* _SOLICITAÇÃO 1_
Com base no trecho sobre o quarto dia da criação, explique por que, segundo o comentário, o sol já existia antes desse dia. Responda em até três frases.
* _SOLICITAÇÃO 2_
Relacione todas as finalidades que o primeiro parágrafo do trecho sobre o quarto dia da criação atribui aos luminares.
* _SOLICITAÇÃO 3_
Dê continuidade ao trecho sobre o quarto dia da criação a partir da última frase apresentada.

* _TRECHO DO TEXTO_
------------

E disse Deus: Haja luminares na expansão dos céus, para haver separação entre o dia e a noite; e sejam eles para sinais e para tempos determinados e para dias e anos. E sejam para luminares na expansão dos céus, para iluminar a terra; e assim foi. E fez Deus os dois grandes luminares: o luminar maior para governar o dia, e o luminar menor para governar a noite; e fez as estrelas. E Deus os pôs na expansão dos céus para iluminar a terra, E para governar o dia e a noite, e para fazer separação entre a luz e as trevas; e viu Deus que era bom. E foi a tarde e a manhã, o dia quarto.

Aqui se faz necessário separar o surgimento dos luminares, da luz propriamente dita. A luz é a fonte que ilumina o luminar, ela existiu sempre. O luminar é o elemento refletor, através dele percebemos a luz.

O sol, a lua e as estrelas já existiam antes deste quarto dia, temos que compreender que, é a partir deste momento que eles puderam ser percebidos, o que é diferente de terem sido criados neste instante. Os vegetais já haviam surgidos anteriormente, como poderia haver vida neles sem a energia solar? A Terra orbita em torno do sol desde o seu primeiro dia.

------------

* _INFORMAÇÕES REGISTRADAS_
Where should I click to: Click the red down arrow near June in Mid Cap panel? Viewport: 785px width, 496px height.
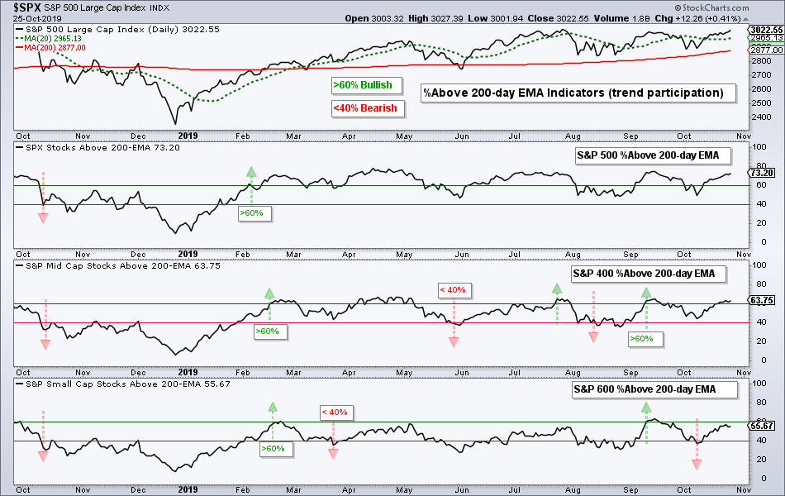pyautogui.click(x=454, y=342)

------------

* _RESPOSTA DO EXERCÍCIO 1_
O comentário afirma que os vegetais já haviam surgido antes do quarto dia e pergunta como poderia haver vida neles sem a energia solar. Acrescenta ainda que a Terra orbita em torno do sol desde o seu primeiro dia. Por isso, o quarto dia marcaria apenas o momento em que os luminares puderam ser percebidos, e não o de sua criação.

* _RESPOSTA DO EXERCÍCIO 2_
- Separar o dia e a noite
- Servir de sinais
- Marcar tempos determinados
- Marcar dias e anos
- Iluminar a terra
- Governar o dia e a noite
- Separar a luz e as trevas

* _RESPOSTA DO EXERCÍCIO 3_
Vemos que neste primeiro momento o redator bíblico dá como função destes astros simplesmente separar dia e noite eles eram apenas sinais que demarcavam o tempo. Era o que a mente da época dava conta de compreender, não se pensava ainda em fontes de energia.

Sol era dia, oportunidade de trabalho, campo operacional; lua era noite, ela marcava as festas. Tem ela importância no equilíbrio do planeta, representa um momento de pausa, de reflexão. Sem a reflexão não há aprendizado, evolução.

A existência destes dois luminares a gerenciarem dia e noite nos remete novamente a existência dos ciclos, e a evolução se realizando indo e voltando, num processo de subida e descida, mas não num círculo fechado, e sim pelas linhas de uma espiral que não se interrompe, e que se há retorno a pontos já trabalhados é sempre em dimensões diferentes como oportunidade de fixação.

Deus tudo criou com objetivo, não existe nada ocioso…

Quando no princípio o Senhor criou suas obras, assim que foram feitas, atribuiu um lugar a cada uma. Ordenou para sempre a sua atividade e suas tarefas pelas gerações.

Elas não sentem fome nem cansaço e não abandonam suas atividades. Nenhuma delas jamais se choca com a outra e jamais desobedecem a sua palavra.4

Podemos retirar daí importante consequência moral. Deus, o Bem, o Amor, existiram sempre no Universo e em nossas vidas. O aparecimento da luz aqui representa o momento de nossa conscientização, o instante em que passamos a perceber quem somos, quais são os nossos erros, nossos objetivos e como realizá-los. O texto nos informa que o objetivo destes luminares era fazer separação entre o dia e a noite.

Interessante notar que este momento se dá no quarto dia, ou seja, quando rompemos a metade do ciclo de sete. A partir daí passamos a realizar uma evolução consciente, amplia-se o livre arbítrio.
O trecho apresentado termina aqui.